Below are some of the many benefits of taking the long road in running.
  • Improved endurance. Long-distance runners rely on slow-twitch muscles, which efficiently use oxygen as fuel for longer periods. If you play a sport such as basketball where running is constant throughout the game, long-distance running could boost your endurance.
  • Enhanced mental focus. Keeping up your strength for a long run requires nearly equal amounts of mental and physical work. Running long distances on a regular basis can thus help your concentration in other areas of your life. Plus, as with most forms of exercise, running for at least 30 minutes on a consistent basis can give your mental health a big boost.
  • Reduced risk of chronic diseases. According to a 2022 Scientific Reports study, the increased cardiovascular endurance that long-distance runners develop can prevent long-term health complications. Long-distance runners may face less risk of certain cancers, chronic cardiovascular conditions, or strokes.

Differences between short-distance and long-distance running

It’s not only about distance and speed. From fueling yourself to coordinating a training plan, short- and long-distance running require different approaches. Here’s what to know when it comes to the key distinctions between short-distance and long-distance running.
Training programs
As with any athletic training, it’s important to gradually work toward your goals so your body can slowly ramp up. Running recovery is as much a part of your training as the run itself. This applies to both categories of running but in different ways.
If you're running long distances two days in a row, go slowly on a two-mile run today if you pushed 10 miles yesterday. Since long-distance running can also push your mental muscles more than short-distance running, it can help to know you’ll have a little break. Adding some sprints to increase speed can help too, and you can break it up with some strength training and hit the weights between runs. But the main thing will be to focus on increasing your distance with longer, more moderately paced runs.
With sprinting, you’ll also be steadily working toward increasing over time, but with the aim of increasing speed, not distance. Following a good warm-up, you can work on sprinting in increments of 30 seconds, followed by one- and two-minute recovery periods. At the end of a short distance running session, a light jog or walk to cool down is also essential.
Nutrition
Healthy carbohydrates and nutrient-dense foods are a runner’s best friend, and you’ll need more fuel the longer you run. A general rule of thumb is that pre-workout meals or snacks should cover you for runs under an hour.
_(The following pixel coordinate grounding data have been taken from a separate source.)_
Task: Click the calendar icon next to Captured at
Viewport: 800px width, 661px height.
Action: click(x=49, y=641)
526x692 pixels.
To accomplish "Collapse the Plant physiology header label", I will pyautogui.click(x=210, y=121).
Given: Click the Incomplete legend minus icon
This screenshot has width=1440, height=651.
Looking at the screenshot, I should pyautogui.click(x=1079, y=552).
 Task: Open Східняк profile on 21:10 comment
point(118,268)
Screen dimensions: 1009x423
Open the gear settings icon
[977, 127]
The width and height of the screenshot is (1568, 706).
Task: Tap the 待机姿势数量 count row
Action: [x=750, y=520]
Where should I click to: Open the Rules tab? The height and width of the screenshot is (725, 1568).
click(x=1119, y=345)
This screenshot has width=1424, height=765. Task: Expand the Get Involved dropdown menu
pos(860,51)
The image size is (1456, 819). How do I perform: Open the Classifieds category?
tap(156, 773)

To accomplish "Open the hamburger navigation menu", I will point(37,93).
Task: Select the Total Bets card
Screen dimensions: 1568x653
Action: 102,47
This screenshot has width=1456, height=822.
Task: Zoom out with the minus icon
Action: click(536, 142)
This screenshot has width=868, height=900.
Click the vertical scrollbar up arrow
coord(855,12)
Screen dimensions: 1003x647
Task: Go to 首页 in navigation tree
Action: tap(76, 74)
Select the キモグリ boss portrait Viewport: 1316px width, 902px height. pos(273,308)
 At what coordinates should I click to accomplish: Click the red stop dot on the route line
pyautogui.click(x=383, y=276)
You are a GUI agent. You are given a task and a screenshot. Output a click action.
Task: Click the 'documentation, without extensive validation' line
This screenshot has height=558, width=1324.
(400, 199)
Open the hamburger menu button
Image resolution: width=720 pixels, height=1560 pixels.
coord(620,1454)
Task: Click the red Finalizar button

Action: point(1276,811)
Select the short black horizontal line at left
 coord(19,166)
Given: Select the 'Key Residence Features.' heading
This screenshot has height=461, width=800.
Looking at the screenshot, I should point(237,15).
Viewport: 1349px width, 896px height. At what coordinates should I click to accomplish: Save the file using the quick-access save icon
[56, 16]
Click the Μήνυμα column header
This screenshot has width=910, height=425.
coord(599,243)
For marathon running, you may need to plan for fuel breaks once you go above 12 miles.
Gear and equipment
If you’re enduring a longer run, the gear you use needs to be durable too. Good running shoes are always key, especially for long-distance races. Wearing breathable material is also important during a long run to avoid heat rash from sweating, as is drinking water along the way. If you’re trying to track time and set personal benchmarks, a smartwatch or running watch can also come in handy.
03

Choosing the right type of running

There are a few factors to consider when choosing the right style of running for you. It might just depend on your own personal muscle makeup. Some people are simply born with more short- than fast-twitch muscle fibers or vice versa. If it takes you a few miles to warm up, for example, you might be cut out for long-distance running.
For many, though, it’s about finding a balance between the two. Unless you’ve got a strong preference for one or the other, why not alternate between speed and endurance and enjoy the benefits of both?

Run for your needs

There’s no right or wrong with short-distance vs. long-distance running. Just like at the Wings for Life World Run, runners of every category and level should celebrate investing in themselves and hitting their milestones. So hit the trail and keep going — nothing’s stopping you!